WHAT TO DO: Give back the data exactly, with no images.

________________________________________

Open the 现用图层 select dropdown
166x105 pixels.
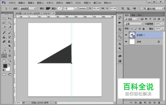pos(28,8)
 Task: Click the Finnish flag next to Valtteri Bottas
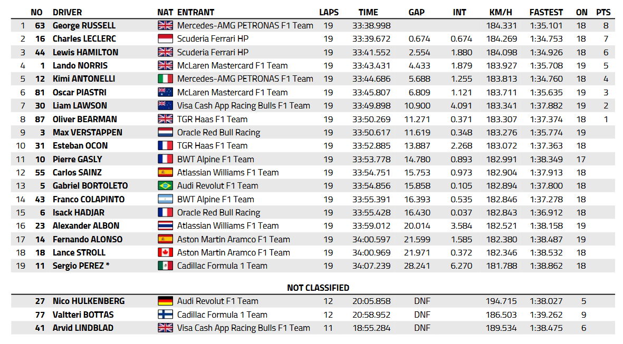tap(165, 314)
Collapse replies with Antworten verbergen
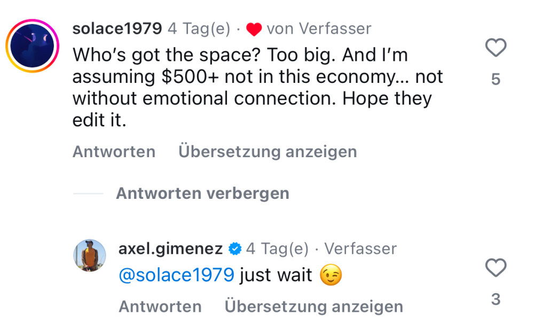Image resolution: width=534 pixels, height=332 pixels. pos(202,194)
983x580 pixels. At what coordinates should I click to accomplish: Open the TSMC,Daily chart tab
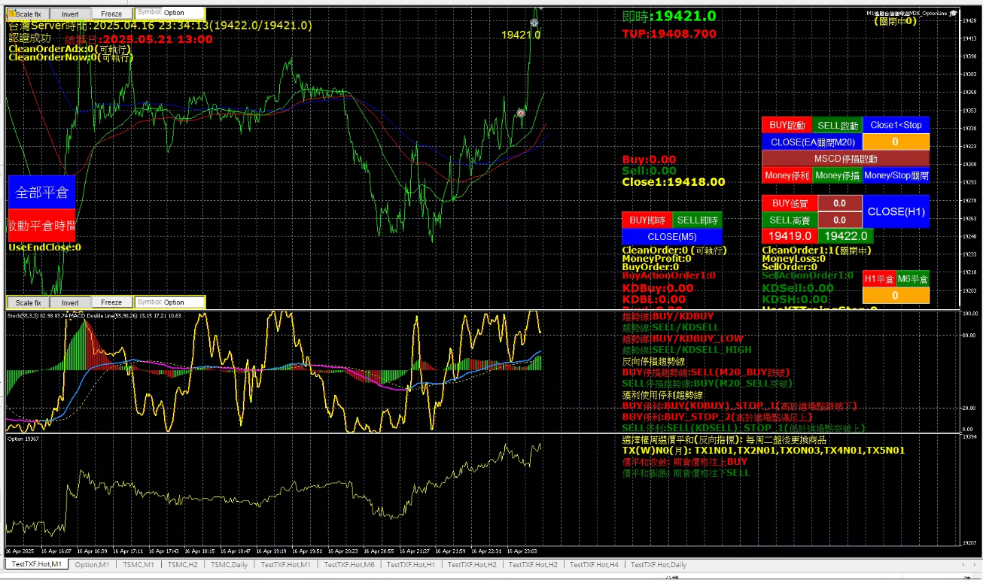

________________________________________

RESPONSE FOR THIS EXERCISE:
Open the 现用图层 select dropdown
166x105 pixels.
pos(28,8)
 Task: Click the Finnish flag next to Valtteri Bottas
tap(165, 314)
Collapse replies with Antworten verbergen
Image resolution: width=534 pixels, height=332 pixels. pos(202,194)
983x580 pixels. At what coordinates should I click to accomplish: Open the TSMC,Daily chart tab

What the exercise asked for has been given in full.